Task brief: Nothing is needed except the lines below that run from the one with "Screenshot is 305x2576." through the one with "El 13º vuelo", repeated exactly.

Input data:
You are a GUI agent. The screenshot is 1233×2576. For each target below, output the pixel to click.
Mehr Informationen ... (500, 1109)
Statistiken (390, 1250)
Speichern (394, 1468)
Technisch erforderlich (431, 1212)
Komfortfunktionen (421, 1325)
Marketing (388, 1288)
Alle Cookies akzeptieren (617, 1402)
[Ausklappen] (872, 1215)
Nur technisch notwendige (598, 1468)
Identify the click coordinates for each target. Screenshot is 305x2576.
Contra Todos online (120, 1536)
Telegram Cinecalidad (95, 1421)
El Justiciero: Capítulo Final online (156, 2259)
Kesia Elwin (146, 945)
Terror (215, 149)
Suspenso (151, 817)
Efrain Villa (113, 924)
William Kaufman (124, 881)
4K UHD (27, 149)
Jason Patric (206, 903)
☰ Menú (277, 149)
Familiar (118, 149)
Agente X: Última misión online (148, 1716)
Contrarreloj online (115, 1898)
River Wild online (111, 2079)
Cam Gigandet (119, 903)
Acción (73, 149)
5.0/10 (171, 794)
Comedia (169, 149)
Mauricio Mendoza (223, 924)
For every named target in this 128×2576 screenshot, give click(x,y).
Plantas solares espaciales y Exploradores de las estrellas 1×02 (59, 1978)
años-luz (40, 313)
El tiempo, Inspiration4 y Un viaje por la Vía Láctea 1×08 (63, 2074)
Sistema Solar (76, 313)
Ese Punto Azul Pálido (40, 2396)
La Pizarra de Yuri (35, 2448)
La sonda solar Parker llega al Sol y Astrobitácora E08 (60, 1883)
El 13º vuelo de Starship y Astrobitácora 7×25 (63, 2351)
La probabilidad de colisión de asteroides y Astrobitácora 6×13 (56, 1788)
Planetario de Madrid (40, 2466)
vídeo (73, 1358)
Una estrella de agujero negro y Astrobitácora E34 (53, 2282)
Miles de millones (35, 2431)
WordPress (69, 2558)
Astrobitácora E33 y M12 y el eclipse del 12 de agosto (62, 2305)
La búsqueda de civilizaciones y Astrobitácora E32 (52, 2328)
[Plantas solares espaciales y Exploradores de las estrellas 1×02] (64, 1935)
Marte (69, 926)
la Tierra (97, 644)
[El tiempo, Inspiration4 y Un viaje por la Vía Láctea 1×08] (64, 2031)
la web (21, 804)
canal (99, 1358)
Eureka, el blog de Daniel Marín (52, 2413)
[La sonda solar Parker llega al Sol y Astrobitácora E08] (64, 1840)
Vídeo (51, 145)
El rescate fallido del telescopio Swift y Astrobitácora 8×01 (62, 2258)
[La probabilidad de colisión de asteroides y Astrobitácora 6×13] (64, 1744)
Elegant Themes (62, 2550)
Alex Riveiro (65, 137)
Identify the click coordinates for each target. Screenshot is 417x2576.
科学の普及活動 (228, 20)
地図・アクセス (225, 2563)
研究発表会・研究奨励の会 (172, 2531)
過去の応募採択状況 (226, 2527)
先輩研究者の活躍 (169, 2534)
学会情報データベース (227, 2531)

Reply:
Identify the click coordinates for each target. Screenshot is 305x2576.
Contra Todos online (120, 1536)
Telegram Cinecalidad (95, 1421)
El Justiciero: Capítulo Final online (156, 2259)
Kesia Elwin (146, 945)
Terror (215, 149)
Suspenso (151, 817)
Efrain Villa (113, 924)
William Kaufman (124, 881)
4K UHD (27, 149)
Jason Patric (206, 903)
☰ Menú (277, 149)
Familiar (118, 149)
Agente X: Última misión online (148, 1716)
Contrarreloj online (115, 1898)
River Wild online (111, 2079)
Cam Gigandet (119, 903)
Acción (73, 149)
5.0/10 (171, 794)
Comedia (169, 149)
Mauricio Mendoza (223, 924)
For every named target in this 128×2576 screenshot, give click(x,y).
Plantas solares espaciales y Exploradores de las estrellas 1×02 (59, 1978)
años-luz (40, 313)
El tiempo, Inspiration4 y Un viaje por la Vía Láctea 1×08 (63, 2074)
Sistema Solar (76, 313)
Ese Punto Azul Pálido (40, 2396)
La Pizarra de Yuri (35, 2448)
La sonda solar Parker llega al Sol y Astrobitácora E08 (60, 1883)
El 13º vuelo de Starship y Astrobitácora 7×25 (63, 2351)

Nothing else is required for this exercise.